The third model we will consider is the correctly specified model used to generate the data set,
\[ \pi^{3}_{1}(h_{1};\gamma_{1}) = \frac{\exp(\gamma_{10} + \gamma_{11}~\text{SBP0} + \gamma_{12}~\text{Ch})}{1+\exp(\gamma_{10} + \gamma_{11}~\text{SBP0}+ \gamma_{12}~\text{Ch})}. \]
The parameters of this model will be estimated using maximum likelihood via
The modeling objects for this regression step is
p3 <- modelObj::buildModelObj(model = ~ SBP0 + Ch,
solver.method = 'glm',
solver.args = list(family='binomial'),
predict.method = 'predict.glm',
predict.args = list(type='response'))
The regression is completed as follows:
PS3 <- modelObj::fit(object = p3, data = dataSBP, response = dataSBP$A)

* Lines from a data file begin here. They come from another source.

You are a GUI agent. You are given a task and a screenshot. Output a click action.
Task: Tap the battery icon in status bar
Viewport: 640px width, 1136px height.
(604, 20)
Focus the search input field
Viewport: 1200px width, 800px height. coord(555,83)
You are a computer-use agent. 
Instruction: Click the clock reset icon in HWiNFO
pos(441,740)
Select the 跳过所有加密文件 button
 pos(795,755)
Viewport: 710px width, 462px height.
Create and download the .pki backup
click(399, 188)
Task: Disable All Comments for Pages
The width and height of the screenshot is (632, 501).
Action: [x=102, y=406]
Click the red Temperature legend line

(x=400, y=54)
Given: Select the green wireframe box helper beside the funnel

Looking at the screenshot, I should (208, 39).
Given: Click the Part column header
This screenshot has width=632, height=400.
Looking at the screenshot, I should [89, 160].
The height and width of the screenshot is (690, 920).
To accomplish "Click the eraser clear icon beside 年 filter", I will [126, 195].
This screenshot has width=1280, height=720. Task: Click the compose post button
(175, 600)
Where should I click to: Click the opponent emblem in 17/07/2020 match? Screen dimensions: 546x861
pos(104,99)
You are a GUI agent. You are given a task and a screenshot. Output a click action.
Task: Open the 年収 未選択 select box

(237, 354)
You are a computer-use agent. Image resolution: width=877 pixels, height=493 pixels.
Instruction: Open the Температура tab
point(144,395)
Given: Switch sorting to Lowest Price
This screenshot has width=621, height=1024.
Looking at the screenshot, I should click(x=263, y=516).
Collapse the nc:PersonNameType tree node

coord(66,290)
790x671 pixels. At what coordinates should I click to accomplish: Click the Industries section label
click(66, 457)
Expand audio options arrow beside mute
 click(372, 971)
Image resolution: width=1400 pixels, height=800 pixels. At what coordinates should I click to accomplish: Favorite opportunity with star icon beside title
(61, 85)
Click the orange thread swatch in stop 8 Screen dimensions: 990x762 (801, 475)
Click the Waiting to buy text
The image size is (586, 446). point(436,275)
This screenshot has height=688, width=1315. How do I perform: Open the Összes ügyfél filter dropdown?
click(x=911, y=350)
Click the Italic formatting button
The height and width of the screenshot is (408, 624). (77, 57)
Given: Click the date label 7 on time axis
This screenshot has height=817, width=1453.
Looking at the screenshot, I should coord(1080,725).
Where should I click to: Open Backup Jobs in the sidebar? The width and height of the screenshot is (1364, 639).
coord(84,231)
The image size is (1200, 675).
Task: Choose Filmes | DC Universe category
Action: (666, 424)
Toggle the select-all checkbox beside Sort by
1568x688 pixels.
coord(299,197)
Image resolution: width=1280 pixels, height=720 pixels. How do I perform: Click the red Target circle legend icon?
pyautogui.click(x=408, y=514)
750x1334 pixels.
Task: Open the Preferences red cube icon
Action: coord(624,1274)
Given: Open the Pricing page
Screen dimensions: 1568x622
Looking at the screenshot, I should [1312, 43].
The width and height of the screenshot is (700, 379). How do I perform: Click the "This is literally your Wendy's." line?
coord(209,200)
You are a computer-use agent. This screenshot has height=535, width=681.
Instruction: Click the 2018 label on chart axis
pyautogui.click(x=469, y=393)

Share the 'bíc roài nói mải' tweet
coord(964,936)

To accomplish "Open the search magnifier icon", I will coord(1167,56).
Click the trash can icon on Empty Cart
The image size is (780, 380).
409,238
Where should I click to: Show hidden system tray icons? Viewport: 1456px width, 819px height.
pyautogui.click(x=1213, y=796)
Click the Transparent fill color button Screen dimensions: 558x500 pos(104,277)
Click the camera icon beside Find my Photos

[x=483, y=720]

PS3 <- modelObj::fitObject(object = PS3)
PS3
Call: glm(formula = YinternalY ~ SBP0 + Ch, family = "binomial", data = data)
Coefficients:
(Intercept) SBP0 Ch
-15.94153 0.07669 0.01589
Degrees of Freedom: 999 Total (i.e. Null); 997 Residual
Null Deviance: 1378
Residual Deviance: 1162 AIC: 1168
Again, we use
summary(PS3)
Call:
glm(formula = YinternalY ~ SBP0 + Ch, family = "binomial", data = data)
Deviance Residuals:
Min 1Q Median 3Q Max
-2.3891 -0.9502 -0.4940 0.9939 2.1427
Coefficients:
Estimate Std. Error z value Pr(>|z|)
(Intercept) -15.941527 1.299952 -12.263 <2e-16 ***
SBP0 0.076687 0.007196 10.657 <2e-16 ***
Ch 0.015892 0.001753 9.066 <2e-16 ***
---
Signif. codes: 0 '***' 0.001 '**' 0.01 '*' 0.05 '.' 0.1 ' ' 1
(Dispersion parameter for binomial family taken to be 1)
Null deviance: 1377.8 on 999 degrees of freedom
Residual deviance: 1161.6 on 997 degrees of freedom
AIC: 1167.6
Number of Fisher Scoring iterations: 3
First, we see from the null deviance (1377.8) and the residual deviance (1161.6) that including the independent variables does reduce the deviance as compared to the intercept only model. And finally, we see that the AIC is large (1167.621), but it is less than that obtained for both \(\pi^{1}_{1}(h_{1};\gamma_{1})\) (1379.772) and \(\pi^{2}_{1}(h_{1};\gamma_{1})\) (1302.247). This result is in-line with the knowledge that this is the data generating model.